In your research it is also a good idea to see if the herd does DHIR milk testing. THis will have official milk amounts (quantity produced in lbs, butterfat in % and lbs and protien in % and lbs) that can be viewed. This can give you comparisons between animals/herds/bloodlines and well as proof over just the breeders word. It can also give you an idea of genetics and consistency in the animals.
Just one of the things I like to review when "shopping" 
Patina


----------



## sparks879 (Oct 17, 2007)

A good start into the dairy goat world is to become an ADGA member, you can do it online and its cheap.

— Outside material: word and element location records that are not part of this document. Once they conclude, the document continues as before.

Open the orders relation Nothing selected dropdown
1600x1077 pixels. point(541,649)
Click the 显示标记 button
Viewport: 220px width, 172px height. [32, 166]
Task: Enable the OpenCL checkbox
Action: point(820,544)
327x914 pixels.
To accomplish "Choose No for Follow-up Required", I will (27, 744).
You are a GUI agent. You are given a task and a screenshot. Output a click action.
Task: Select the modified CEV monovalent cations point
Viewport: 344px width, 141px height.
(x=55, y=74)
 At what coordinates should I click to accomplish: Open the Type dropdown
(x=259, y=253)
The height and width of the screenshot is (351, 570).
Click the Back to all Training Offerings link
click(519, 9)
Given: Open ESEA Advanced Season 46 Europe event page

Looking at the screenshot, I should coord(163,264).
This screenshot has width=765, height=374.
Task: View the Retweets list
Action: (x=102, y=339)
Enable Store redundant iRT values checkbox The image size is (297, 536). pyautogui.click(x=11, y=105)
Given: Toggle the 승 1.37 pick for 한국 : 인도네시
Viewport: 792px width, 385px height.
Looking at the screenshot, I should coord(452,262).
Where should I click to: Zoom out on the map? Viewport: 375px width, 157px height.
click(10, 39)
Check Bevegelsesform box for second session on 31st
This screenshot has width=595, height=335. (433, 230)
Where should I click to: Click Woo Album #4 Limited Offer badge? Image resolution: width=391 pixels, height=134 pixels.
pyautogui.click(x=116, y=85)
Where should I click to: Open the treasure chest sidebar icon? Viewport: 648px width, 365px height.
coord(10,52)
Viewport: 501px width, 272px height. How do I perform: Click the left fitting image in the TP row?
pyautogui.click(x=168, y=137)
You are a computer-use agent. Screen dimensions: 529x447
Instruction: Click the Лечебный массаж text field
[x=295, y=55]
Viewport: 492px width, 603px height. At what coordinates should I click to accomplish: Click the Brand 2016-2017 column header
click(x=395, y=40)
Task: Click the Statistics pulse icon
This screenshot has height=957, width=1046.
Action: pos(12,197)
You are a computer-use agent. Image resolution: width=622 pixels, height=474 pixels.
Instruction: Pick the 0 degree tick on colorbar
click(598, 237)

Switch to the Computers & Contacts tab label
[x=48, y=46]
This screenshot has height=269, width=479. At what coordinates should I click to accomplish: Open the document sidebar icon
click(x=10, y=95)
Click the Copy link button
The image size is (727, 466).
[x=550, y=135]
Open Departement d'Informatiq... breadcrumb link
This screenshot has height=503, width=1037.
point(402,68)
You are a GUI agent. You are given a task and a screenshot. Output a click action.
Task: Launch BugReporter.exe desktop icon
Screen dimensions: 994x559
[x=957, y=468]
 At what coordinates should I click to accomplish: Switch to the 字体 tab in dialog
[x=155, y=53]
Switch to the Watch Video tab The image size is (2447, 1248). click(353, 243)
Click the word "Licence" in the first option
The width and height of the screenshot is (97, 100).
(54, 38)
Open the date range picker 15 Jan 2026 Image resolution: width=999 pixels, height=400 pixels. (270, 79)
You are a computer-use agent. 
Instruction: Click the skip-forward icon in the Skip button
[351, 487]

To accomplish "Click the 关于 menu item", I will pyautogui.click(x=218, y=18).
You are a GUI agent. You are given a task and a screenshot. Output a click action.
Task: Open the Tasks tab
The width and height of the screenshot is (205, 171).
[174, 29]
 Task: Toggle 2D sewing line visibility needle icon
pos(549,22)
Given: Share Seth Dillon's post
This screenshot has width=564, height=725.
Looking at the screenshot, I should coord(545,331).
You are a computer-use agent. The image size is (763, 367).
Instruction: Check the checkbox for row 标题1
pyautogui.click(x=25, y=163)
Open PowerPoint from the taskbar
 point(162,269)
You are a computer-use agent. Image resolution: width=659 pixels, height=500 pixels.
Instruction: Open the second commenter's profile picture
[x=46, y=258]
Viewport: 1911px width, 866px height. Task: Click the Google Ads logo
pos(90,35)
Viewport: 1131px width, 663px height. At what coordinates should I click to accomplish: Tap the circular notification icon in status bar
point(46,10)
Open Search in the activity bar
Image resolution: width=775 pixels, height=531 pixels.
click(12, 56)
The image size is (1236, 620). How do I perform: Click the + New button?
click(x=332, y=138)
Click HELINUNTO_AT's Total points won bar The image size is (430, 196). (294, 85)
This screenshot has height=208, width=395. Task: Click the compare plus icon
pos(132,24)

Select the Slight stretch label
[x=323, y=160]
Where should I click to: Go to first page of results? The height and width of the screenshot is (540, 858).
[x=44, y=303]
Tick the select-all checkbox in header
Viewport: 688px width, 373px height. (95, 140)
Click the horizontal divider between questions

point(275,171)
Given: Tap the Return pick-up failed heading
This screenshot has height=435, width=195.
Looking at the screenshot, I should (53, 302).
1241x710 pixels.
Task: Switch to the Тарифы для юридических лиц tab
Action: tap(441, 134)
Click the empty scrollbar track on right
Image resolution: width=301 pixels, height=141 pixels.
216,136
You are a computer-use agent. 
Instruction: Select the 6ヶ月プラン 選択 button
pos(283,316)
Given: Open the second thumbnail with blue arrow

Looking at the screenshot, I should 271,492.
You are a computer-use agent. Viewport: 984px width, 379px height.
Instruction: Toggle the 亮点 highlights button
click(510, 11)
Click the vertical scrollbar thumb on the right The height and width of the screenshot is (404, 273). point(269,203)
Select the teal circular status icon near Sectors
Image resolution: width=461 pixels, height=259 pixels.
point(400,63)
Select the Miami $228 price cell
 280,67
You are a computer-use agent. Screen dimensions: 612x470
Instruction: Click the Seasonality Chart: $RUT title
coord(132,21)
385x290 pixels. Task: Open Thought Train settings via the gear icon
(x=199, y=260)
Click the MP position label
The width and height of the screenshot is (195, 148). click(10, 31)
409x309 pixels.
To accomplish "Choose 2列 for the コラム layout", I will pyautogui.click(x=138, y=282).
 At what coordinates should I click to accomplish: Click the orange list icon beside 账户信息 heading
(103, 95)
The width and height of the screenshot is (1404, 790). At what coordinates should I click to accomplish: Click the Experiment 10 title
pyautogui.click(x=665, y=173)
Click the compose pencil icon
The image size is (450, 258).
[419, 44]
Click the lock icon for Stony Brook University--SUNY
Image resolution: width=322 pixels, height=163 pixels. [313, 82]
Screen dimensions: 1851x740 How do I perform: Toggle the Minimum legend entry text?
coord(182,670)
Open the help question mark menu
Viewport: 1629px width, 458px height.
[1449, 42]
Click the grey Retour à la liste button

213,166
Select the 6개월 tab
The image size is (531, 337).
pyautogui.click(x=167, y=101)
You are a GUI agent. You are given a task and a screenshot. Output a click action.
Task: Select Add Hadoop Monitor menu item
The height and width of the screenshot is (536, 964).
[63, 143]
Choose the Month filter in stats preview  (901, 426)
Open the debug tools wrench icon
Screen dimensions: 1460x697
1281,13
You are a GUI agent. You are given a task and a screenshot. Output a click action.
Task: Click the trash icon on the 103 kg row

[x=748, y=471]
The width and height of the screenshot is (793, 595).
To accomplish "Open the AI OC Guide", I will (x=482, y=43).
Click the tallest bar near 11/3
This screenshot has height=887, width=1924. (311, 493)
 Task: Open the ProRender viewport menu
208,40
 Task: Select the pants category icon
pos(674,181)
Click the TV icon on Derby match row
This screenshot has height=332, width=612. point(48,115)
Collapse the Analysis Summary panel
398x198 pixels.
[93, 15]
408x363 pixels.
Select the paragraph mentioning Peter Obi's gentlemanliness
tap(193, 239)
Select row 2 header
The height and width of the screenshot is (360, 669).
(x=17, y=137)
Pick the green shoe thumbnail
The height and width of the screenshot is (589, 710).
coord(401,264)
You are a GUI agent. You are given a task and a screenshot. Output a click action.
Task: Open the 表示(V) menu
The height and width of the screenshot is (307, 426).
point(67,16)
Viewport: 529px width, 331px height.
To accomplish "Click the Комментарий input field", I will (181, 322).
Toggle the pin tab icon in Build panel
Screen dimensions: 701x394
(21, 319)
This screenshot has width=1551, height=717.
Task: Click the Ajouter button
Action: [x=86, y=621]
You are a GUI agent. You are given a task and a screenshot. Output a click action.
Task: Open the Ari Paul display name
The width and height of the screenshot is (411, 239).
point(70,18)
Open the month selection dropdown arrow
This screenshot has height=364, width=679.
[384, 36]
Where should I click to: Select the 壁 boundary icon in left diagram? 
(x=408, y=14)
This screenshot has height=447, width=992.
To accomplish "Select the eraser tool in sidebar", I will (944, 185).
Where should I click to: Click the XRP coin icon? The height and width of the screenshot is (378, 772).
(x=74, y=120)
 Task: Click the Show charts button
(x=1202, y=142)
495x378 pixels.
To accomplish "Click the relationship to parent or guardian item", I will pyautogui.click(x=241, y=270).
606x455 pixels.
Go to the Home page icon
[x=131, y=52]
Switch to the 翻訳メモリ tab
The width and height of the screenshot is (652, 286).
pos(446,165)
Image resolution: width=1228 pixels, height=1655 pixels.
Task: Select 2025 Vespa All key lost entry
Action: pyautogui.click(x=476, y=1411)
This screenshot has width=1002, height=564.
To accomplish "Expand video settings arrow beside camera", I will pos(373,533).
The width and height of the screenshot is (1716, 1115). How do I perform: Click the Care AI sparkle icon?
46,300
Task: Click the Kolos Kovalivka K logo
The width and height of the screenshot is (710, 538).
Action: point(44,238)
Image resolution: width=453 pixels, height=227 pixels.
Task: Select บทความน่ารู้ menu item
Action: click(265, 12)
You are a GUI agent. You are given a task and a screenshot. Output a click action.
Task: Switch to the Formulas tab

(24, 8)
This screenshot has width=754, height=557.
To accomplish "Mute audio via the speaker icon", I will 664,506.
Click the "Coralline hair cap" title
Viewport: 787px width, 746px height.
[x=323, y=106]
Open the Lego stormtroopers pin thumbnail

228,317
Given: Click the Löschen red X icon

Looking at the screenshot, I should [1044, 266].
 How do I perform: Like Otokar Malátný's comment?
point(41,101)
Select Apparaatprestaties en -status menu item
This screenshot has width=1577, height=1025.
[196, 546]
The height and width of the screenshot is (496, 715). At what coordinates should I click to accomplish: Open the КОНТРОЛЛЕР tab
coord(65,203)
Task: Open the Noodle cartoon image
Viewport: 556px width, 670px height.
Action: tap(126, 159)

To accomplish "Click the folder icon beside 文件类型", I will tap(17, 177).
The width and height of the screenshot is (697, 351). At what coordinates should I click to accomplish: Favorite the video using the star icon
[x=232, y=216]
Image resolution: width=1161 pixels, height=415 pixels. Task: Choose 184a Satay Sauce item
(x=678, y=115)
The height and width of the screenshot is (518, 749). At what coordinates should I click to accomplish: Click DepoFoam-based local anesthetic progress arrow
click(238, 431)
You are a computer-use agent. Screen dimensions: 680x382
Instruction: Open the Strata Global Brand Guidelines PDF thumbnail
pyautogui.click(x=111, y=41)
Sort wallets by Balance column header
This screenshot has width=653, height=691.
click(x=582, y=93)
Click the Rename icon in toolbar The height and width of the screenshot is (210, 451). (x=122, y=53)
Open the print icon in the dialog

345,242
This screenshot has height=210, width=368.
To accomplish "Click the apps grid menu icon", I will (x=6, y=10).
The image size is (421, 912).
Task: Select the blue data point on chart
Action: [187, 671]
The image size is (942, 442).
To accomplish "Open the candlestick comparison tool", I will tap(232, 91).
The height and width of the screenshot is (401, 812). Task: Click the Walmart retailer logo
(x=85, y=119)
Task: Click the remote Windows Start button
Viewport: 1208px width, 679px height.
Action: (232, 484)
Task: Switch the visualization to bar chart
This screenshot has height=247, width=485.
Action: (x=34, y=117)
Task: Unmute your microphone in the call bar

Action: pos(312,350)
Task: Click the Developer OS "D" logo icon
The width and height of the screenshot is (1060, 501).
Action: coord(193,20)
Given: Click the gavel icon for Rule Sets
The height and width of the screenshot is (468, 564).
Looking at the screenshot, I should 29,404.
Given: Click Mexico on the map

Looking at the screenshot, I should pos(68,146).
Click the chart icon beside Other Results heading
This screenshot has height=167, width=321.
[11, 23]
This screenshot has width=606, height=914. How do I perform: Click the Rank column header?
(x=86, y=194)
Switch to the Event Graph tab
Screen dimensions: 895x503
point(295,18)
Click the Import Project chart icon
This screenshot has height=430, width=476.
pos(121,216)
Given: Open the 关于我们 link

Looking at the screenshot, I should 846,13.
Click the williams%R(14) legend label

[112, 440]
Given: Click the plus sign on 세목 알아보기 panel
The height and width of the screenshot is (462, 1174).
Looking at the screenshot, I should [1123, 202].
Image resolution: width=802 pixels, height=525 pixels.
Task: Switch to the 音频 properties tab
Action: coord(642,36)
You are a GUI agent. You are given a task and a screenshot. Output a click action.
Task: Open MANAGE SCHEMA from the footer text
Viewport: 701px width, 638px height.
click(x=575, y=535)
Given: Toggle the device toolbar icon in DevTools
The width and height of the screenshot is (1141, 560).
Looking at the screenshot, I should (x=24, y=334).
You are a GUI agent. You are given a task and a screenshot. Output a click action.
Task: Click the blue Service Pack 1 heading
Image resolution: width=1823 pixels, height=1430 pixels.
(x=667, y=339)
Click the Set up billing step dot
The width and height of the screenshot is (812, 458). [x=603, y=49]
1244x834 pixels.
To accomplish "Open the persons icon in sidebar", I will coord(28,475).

ADGA will send you a membership directory, listing breeders by state. You can maybe find some local breeders of several different breeds. Visit some farms and see what kind of goats apeal to your family. Another thing to do is visit your local state fair. 4-Hers are just full of knowledge and usually happy to answer in questions you may have. take a look at what kinds of goats are popular in your area. see whats selling.
beth


----------



## farmgirl42 (Jan 3, 2010)

As has already been implied by others here, be sure to check out temperament - yours and the prospective breed. I don't like having to chase my goats around to get them on the milk stand or to handle them. You might not mind (give the children exercise  ). I want something comparatively "easy" to keep fenced in because our farm is set up for larger animals, and it is expensive to re-build a lot of fence for small livestock. I do most of the handling myself so I want something that is not overly large and fairly docile. Some breeds are naturally more hyper, better escape artists, too small to stay in your "big" fence, too noisy, too quiet, too "sneaky" :laugh: , besides considering milk and butterfat production.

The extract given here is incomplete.